In the same book occur the following passages:

When the Lord thy God shall bring thee into the land whither
thou goest to possess it, and hath cast out many nations before
thee, the Hittites, and the Girgashites, and the Amorites,
and the Canaanites, and the Perizzites, and the Hivites, and
the Jebusites, seven nations greater and mightier than thou;
And when the Lord thy God shall deliver them before thee;
thou shalt smite them, and utterly destroy them; thou shalt
make no covenant with them, or show mercy unto them.

That is from chapter vii.
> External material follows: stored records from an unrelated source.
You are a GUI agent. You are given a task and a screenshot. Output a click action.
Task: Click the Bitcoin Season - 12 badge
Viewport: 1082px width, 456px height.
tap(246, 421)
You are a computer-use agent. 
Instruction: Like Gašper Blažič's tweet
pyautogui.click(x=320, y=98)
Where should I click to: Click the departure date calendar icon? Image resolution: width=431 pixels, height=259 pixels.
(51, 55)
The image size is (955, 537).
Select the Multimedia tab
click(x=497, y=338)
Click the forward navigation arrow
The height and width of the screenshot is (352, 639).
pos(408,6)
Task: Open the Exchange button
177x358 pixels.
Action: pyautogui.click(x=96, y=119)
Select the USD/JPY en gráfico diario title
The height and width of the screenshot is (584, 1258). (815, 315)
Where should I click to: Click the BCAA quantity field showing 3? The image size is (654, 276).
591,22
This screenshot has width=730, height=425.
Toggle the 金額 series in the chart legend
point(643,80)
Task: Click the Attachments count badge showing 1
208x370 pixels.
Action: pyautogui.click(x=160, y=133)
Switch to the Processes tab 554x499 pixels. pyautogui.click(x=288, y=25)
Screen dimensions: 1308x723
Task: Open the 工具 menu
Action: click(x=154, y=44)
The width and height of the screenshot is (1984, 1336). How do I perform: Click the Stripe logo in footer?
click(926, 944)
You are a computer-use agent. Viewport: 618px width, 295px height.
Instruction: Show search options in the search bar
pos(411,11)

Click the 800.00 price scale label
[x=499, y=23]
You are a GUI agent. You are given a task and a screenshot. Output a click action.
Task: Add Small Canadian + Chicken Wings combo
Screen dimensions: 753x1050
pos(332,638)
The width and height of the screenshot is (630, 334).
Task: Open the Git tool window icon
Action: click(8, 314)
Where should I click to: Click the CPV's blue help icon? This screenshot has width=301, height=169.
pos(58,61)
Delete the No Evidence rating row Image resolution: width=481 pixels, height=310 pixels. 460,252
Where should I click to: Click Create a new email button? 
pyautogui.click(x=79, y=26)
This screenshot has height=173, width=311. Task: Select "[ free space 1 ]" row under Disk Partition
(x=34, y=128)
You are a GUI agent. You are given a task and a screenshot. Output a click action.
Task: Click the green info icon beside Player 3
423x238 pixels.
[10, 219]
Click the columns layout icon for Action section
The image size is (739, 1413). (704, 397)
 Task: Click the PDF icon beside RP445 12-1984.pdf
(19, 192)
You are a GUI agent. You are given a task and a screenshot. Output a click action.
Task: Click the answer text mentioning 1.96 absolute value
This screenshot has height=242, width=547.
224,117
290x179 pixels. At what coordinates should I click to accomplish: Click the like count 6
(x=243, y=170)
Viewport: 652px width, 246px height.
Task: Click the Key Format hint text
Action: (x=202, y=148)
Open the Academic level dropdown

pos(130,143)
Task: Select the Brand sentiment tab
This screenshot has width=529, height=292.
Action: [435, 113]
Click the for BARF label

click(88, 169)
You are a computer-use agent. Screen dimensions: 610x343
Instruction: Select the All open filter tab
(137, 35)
In chapter xx. there are further instructions of a like horrible kind:

Thus shalt thou do unto all the cities which are very far off
from thee, which are not of the cities of these nations.
But of the cities of these people, which the Lord thy God doth
give thee for an inheritance, thou shalt save alive nothing
that breatheth:
But thou shalt utterly destroy them; namely, the Hittites, and
the Amorites, the Canaanites, and the Perizzites, the Hivites,
and the Jebusites, as the Lord thy God hath commanded thee.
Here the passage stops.